Moral panics occur because the increased availability of information about what happens in our society is not matched by a public capacity to reflect upon and make sense of it. Western societies might be advanced in many ways, but if the standard of debates set by the popular media is anything to go by, their populations are woefully bad at engaging sensibly with new and evolving moral demands.
This last remark is not meant to imply that there are, say, too few religious education lessons in schools. Far from it: religion is part of the problem, not the solution. And moral education is not best done by haranguing people, especially the young. On both counts standard views about moral education need rethinking.

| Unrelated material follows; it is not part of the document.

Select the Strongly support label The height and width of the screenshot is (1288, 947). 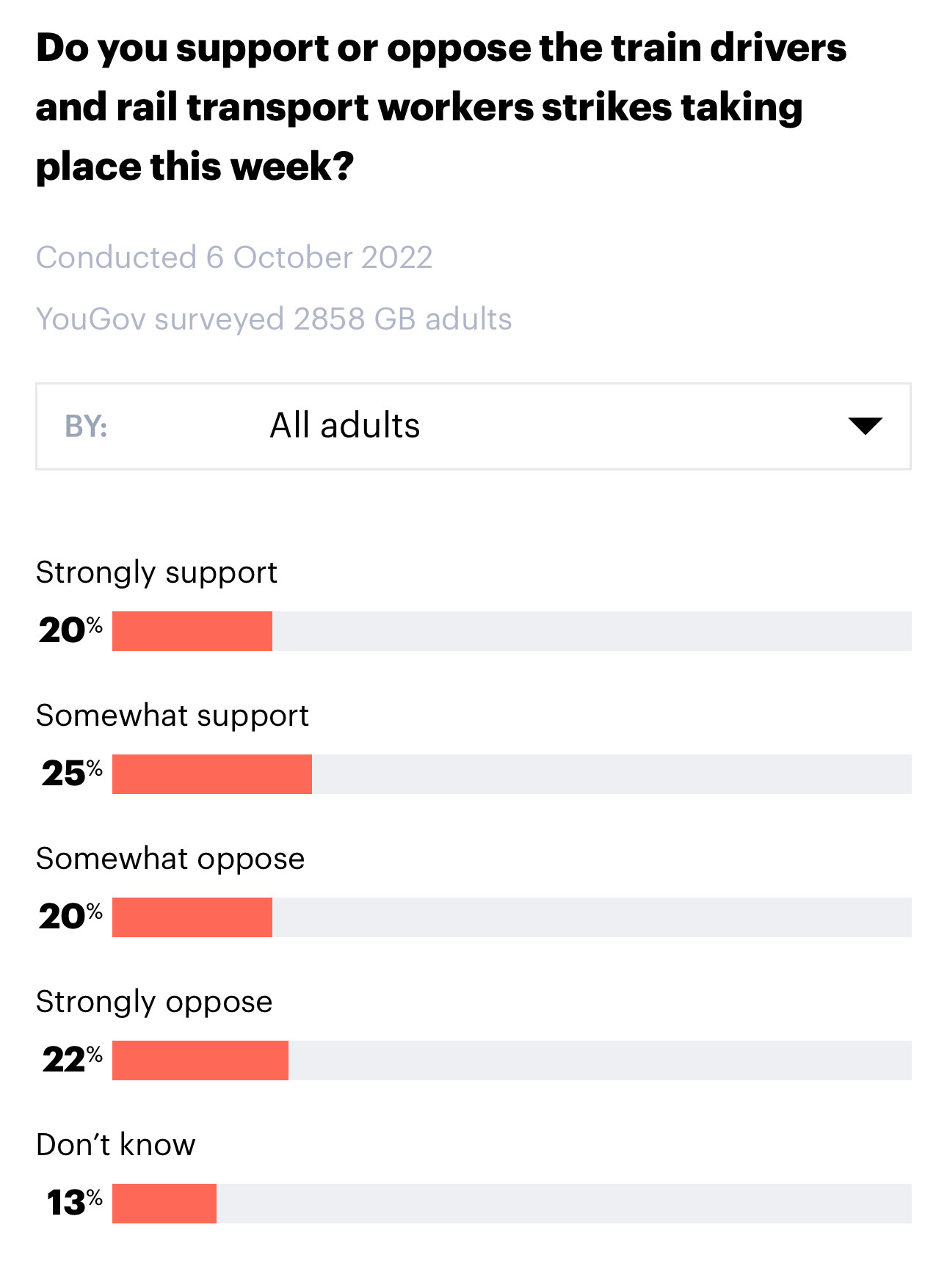pyautogui.click(x=156, y=573)
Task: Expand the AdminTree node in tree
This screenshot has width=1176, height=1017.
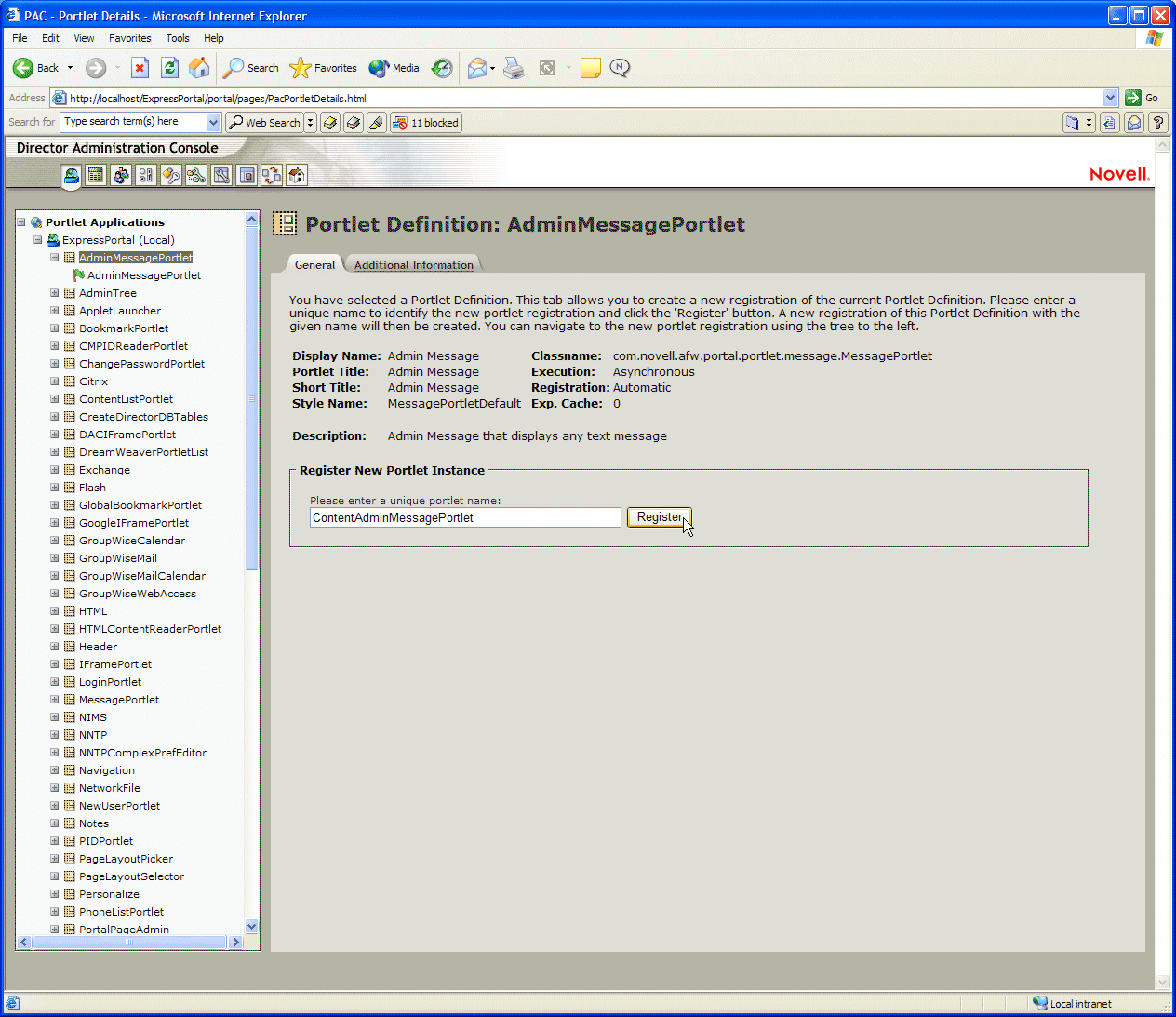Action: click(55, 293)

Religion is worse than an irrelevant as regards the inculcation of morality, for the following reasons: in an individualistic society, where personal wealth is the chief if not the sole measure of achievement, a morality that enjoins you to give your all to the poor that says it is easier for a camel to go through a needle’s eye than for the rich to enter heaven, and preaches selflessness towards one’s neighbor and complete obedience to a deity—such a morality, wholly opposed to the norms and practices not just accepted but extolled in our society, has little to offer. Most people ignore the contrast between such views and the universal instruction to go forth and multiply one’s income and possessions; and obey the latter.
And when religious fundamentalists add a preparedness to incarcerate women, mutilate genitals, amputate hands, murder, bomb, and terrorise—all in the name of faith—then religious morality becomes not just irrelevant but dangerous. With such examples and contrasts, it has less than nothing to offer proper moral debate.